Die bilanziellen Auswirkungen des Ukraine-Krieges sind idR bereits in den Abschlüssen 2021/2022 abzubilden. Abhängig vom Bilanzstichtag und dem Tag, an dem der Abschluss aufgestellt wird, können sich unterschiedliche Rechtsfolgen ergeben.
Zu den Auswirkungen des Ukraine-Krieges auf Abschlüsse mit Bilanzstichtag bis zum 31. 12. 2021 siehe die Rechtsnews 32169 vom 3. 3. 2022 von Brandstetter/Nitschinger, Bilanzielle Auswirkungen der Ukraine-Krise.
Wertaufhellung / Wertbegründung
Während der Ukraine-Krieg und seine Auswirkungen aus Sicht von Abschlüssen mit Bilanzstichtag bis zum 31. 12. 2021 ein wertbegründendes Ereignis darstellt,5 verlangen Abschlüsse mit abweichendem Geschäftsjahr sowie Zwischenabschlüsse eine einzelfallbezogene Beurteilung. Für Abschlüsse bis zum 31. 1. 2022 gelten uE dieselben Rechtsfolgen wie für Abschlüsse bis zum 31. 12. 2021, dh der Ukraine-Krieg und seine Auswirkungen sind grundsätzlich nicht im Zahlenwerk des Abschlusses zum 31. 1. 2022 zu berücksichtigen. Eine Berücksichtigung der Ereignisse in Abschlüssen, einschließlich Zwischenabschlüssen, mit Stichtag zum 28. 2. 2022 oder später ist uE jedenfalls geboten.

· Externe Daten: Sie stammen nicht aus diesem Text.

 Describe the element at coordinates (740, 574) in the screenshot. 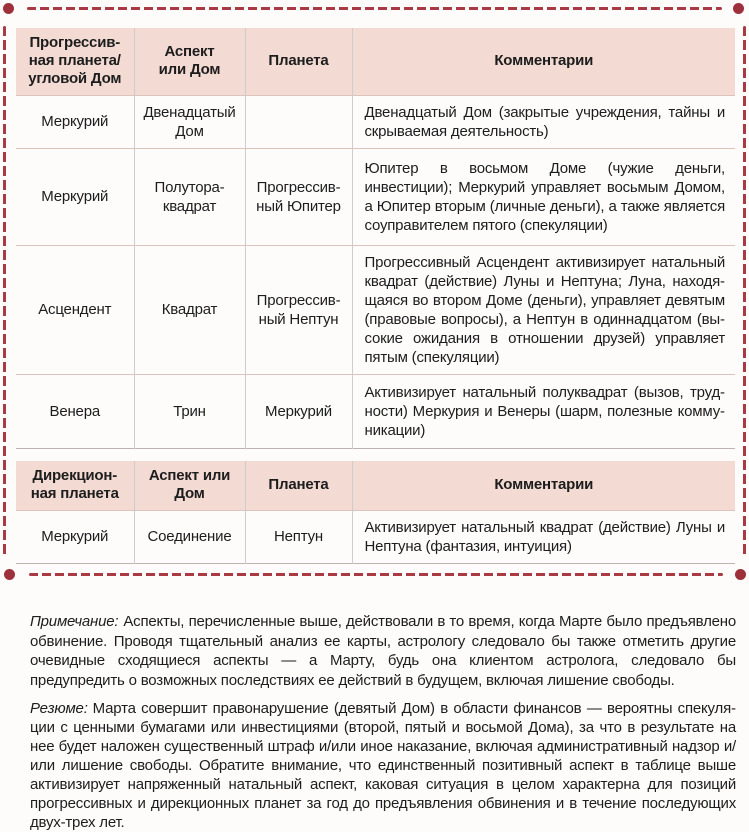

I see `corner-dot-bottom-right` at that location.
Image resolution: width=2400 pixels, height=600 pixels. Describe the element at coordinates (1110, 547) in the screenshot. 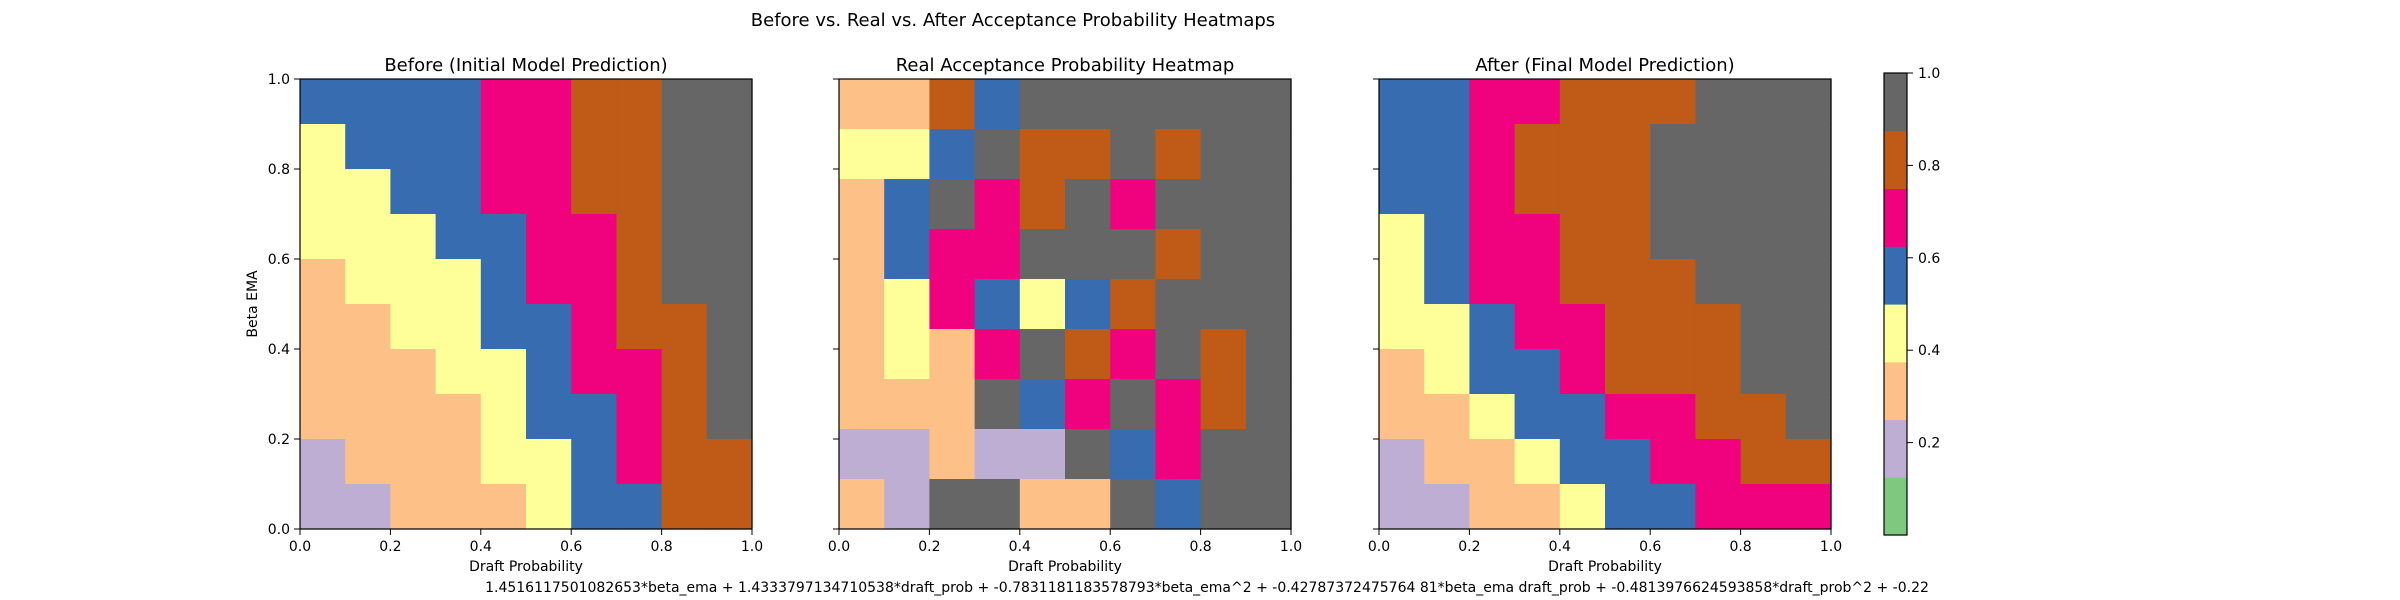

I see `x-tick-label: 0.6` at that location.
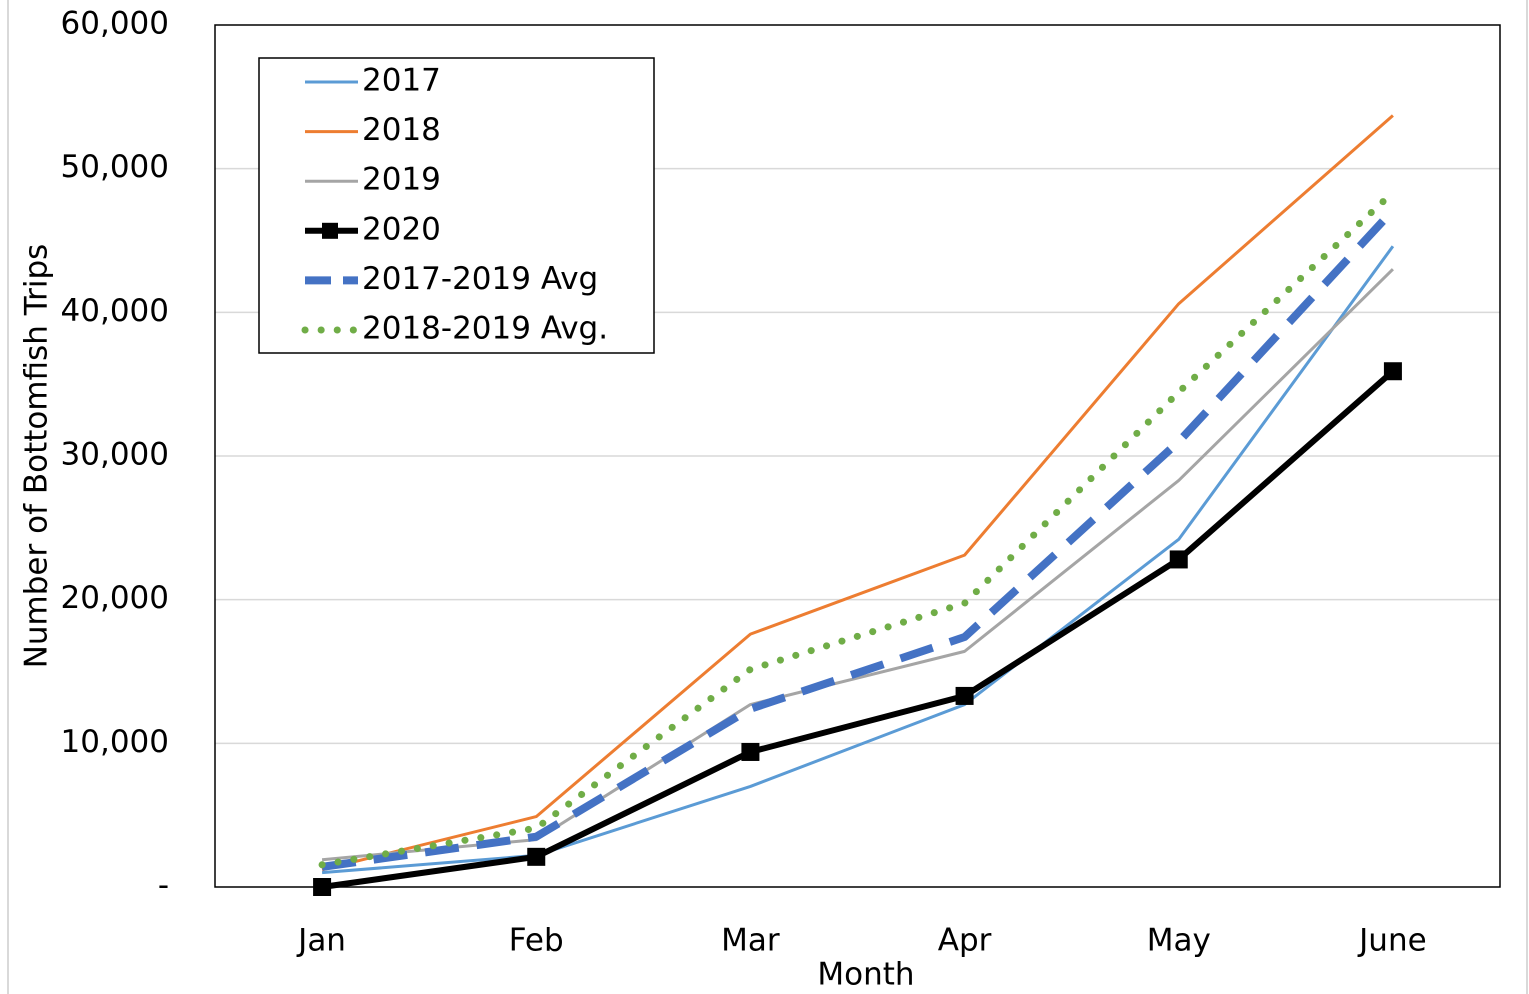 This screenshot has height=994, width=1529. Describe the element at coordinates (115, 455) in the screenshot. I see `y-tick-label: 30,000` at that location.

Sind die Auswirkungen des Ukraine-Krieges im Zahlenwerk eines Abschlusses abzubilden, können sich verschiedene Themenstellungen ergeben. Insbesondere kann eine neuerliche Überprüfung der Fortführungsfähigkeit erforderlich sein (§ 201 Abs 2 Z 2; IAS 1.25 f) sowie die Möglichkeit oder Notwendigkeit zur Durchbrechung des Stetigkeitsgrundsatzes für Ansatz und Bewertung bestehen (§ 201 Abs 2 Z 1; IAS 8.13).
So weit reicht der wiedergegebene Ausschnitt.